◆ **Passage given**:
* start *

In the interest of full disclosure, I can pretty much chalk up most of these overwhelming feelings to stress. Both physical, and financial. The wifey's acceptance level to my dressing has dropped slightly from 100% to about 95%. Totally understandable as she shares the same stresses that I do. Opportunities to dress are still relatively the same, about once per week. And that's fine with me.... But I do find myself needing more.

I suppose in a way, I'm answering my own question. I am, of course, the only one that can answer it.... Except this blender of emotion that has me almost in tears lately, seems to come from within, not from any one external source.

If you've gotten this far, thanks for reading. I actually feel somewhat better just spending the hour it took me to process things and type them out. lol

Samm

Lana Mae
04-07-2018, 06:18 PM
Samm, I read it all! This is what we are, at the forum, a place to get out your thoughts and emotions! Sometimes it just helps to write them down and reread them for it to make sense and sometimes regardless it does not make sense! Pink Fog does come from inside influenced by thoughts and emotions! Try to keep it under control or well try! It is not easy sometimes! I bought 5 pairs of heels at one time when under its influence! LOL Hope this helps! Hugs Lana Mae

Tracii G
04-07-2018, 06:25 PM
May just be a cycle or rut you have fallen into and you are reading too much in to things.
Stop letting "feelings" rule your mind and focus on reality.

Samm
04-07-2018, 07:52 PM
Tracii, Feelings are real, are they not?

ClosetED
04-07-2018, 08:43 PM
It is not just the clothes. Many start out with dressing as a sexual release. But many change to a feeling of just peace and calm when dressed. Stress goes away. So if you are now stressed, you seek this dressed time more.
Hugs, Ellen

Tracii G
04-07-2018, 08:44 PM
Not always Samm sometimes they are imagined and so far from reality they can cause a person problems.
Reality is always there to reel you in from certain feelings.

Jenn_8B
04-07-2018, 09:21 PM
Samm,

I could have written the exact same post.

ClosetEd,

Your post also hit pretty close to home.

* end *

◆ **Exercise requirements**:
a - In the forum thread, how often does Samm say opportunities to dress come up?
b - Extend the forum thread on dressing and stress, picking up right after its last post.
None of the rows are needed for this work.

◆ **Data rows**:
* start *

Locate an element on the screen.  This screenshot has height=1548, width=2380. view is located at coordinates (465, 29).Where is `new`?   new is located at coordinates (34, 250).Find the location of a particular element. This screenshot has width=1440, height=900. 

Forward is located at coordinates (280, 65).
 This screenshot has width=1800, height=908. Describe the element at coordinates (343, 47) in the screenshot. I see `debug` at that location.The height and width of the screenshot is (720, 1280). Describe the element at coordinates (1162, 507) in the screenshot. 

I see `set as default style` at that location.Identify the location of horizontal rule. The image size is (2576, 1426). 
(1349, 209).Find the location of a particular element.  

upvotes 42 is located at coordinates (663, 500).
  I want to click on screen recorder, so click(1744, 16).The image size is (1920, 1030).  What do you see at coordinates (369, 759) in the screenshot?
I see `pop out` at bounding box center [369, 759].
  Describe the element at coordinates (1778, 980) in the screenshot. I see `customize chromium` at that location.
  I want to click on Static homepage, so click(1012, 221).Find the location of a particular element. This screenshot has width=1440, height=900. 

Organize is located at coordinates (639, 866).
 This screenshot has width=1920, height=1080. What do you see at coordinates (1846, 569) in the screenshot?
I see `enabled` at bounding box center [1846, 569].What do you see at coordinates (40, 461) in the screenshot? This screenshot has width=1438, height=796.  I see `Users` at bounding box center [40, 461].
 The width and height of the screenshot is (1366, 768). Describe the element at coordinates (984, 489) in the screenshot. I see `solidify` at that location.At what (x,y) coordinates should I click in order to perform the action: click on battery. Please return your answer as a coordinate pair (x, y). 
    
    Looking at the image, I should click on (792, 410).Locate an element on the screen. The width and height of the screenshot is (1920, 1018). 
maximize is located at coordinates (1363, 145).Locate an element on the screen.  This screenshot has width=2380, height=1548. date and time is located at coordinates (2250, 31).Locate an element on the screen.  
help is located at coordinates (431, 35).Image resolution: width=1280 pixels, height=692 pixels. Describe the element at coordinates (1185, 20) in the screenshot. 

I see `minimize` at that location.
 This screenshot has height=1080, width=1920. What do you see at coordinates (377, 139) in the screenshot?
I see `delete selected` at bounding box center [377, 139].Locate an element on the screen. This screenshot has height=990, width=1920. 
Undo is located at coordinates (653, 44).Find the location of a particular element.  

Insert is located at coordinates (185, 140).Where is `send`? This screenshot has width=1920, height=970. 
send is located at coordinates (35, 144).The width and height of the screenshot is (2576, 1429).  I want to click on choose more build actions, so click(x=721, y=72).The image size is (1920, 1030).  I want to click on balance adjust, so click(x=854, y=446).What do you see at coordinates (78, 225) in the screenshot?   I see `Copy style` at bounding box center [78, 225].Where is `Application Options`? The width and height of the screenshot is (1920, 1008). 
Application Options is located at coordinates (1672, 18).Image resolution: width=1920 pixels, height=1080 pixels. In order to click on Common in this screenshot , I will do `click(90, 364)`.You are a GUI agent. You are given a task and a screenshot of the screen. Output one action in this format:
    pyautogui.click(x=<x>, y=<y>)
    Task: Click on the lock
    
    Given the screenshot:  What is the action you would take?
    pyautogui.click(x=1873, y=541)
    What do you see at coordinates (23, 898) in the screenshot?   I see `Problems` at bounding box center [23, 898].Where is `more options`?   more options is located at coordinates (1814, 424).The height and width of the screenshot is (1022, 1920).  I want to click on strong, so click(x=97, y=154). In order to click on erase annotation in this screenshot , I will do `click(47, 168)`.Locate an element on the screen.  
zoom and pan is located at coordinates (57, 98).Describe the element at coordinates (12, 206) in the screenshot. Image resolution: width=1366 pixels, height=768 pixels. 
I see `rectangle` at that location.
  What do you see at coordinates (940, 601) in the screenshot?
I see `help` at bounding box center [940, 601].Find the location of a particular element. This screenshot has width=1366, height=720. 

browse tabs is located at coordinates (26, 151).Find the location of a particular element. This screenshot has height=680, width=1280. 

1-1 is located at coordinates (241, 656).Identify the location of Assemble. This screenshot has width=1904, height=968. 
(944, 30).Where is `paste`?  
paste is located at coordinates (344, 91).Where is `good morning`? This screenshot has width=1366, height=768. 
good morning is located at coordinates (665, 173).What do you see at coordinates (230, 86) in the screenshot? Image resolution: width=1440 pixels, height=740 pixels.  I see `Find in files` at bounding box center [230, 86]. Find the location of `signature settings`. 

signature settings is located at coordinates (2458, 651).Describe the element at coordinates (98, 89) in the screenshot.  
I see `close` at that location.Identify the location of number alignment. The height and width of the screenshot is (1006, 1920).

* end *

◆ **Answer list**:
a - About once per week.

b -
My work has been extremely stressful lately and I don't see it changing for several months. Dressing gives me the opportunity to release that stress. I just wish I had more opportunities to dress.

phili
04-07-2018, 10:20 PM
Samm, I have similar experiences now, in that I am happier in the fog than in regular drab life, and so i crack the door and the fog swirls in more and more of the time. I feel it could be carried away - dissolved in it.

But that is because I am denying its reality and trying to make do with all sorts of compromises.

The fem self hammering to get out is way I describe the feeling of objecting to my own controlling it with masculine rules and training. We are the one hammering to get out and the one barring the door.

We may just associate stress with manhood, and ease with womanhood. But stress in our days results in tension and a form of blindness, so it is useful to think back on the stress and say what we wanted instead. Part of it may be that we expressed ourselves differently, i.e. more feelingfully, more like our idealized woman, in the situation.

Lisa Roberts
04-08-2018, 07:06 AM
Samm, ditto ditto ditto!!
My feelings exactly. Six months ago I feel into a deep depression when I came to the crashing reality that I could never be the Lady I want/need to be. I can’t give any helpful advice but just ride the tide. Some days are blissful Pink and others are boring Blue.
Lace and Smiles
Lisa!

Beverley Sims
04-08-2018, 11:09 AM
As time progresses the fog thickens.

It gets pinker too. :-)

Jenny22
04-08-2018, 12:18 PM
The denseness of an individual's pink fog may be a reason (or partially) that many who responded to today's (Jeanniegirls') "Straight guy, but..." post, answered as they did regarding being attracted to men when en femme. Hmmmmm.

Sarah Doepner
04-08-2018, 12:37 PM
Samm,

Since I don't know when, getting all dressed up was fun and getting my girl on would become a go-to activity when I had free time. Later I would dress when things were getting me down a little, or a lot. I got to know that feeling in the middle of my body, almost like a void that needs to be filled with something. I would give myself up to dressing and/or shopping, knowing it was something fun and I would be better soon, the void would be filled. I identified that as the pink fog and for quite a while thought that the desire to dress wasn't associated with anything else in my life. I'm beginning to think "pink fog" is an almost subconscious reminder when we are down or stressed, of something that has helped us feel wonderful before. We have learned to identify the solution almost as soon as the problem begins to show, and sometimes when there isn't a problem at all.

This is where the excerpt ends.